To do: Show each line of the records below that contains the string "filter". Case must match.

[Dataset excerpt]

* Start *

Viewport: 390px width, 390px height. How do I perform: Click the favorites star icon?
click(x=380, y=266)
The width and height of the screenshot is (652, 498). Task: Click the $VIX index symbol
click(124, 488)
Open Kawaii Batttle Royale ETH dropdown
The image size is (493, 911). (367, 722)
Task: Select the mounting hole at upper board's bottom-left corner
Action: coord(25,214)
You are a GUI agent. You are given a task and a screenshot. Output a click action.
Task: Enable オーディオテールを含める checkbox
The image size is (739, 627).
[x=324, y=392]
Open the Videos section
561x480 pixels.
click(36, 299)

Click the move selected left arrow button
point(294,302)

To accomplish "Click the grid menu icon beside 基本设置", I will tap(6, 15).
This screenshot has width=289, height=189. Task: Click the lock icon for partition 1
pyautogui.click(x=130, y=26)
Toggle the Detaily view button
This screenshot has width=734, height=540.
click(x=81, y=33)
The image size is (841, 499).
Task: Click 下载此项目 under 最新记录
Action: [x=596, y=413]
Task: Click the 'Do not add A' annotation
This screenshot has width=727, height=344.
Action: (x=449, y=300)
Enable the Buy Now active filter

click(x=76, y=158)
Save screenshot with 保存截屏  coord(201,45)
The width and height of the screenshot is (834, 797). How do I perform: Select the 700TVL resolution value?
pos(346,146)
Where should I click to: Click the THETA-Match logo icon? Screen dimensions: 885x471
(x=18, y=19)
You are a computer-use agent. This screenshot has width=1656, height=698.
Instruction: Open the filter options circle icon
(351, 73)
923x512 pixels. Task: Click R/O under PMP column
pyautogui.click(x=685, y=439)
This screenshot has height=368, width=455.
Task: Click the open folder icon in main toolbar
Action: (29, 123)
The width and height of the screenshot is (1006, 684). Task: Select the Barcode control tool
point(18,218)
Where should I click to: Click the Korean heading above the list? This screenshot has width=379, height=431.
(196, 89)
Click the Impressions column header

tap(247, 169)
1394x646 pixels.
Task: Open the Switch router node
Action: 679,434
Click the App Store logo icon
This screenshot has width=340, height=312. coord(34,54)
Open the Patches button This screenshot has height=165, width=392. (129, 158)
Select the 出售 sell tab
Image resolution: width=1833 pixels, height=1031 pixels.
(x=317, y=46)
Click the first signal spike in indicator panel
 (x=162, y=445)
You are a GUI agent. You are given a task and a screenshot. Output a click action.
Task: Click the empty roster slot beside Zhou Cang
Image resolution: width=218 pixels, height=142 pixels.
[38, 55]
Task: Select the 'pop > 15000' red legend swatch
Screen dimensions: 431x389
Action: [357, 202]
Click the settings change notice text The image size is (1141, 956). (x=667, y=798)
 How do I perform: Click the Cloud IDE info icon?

* End *

Exercise output:
Enable the Buy Now active filter
Instruction: Open the filter options circle icon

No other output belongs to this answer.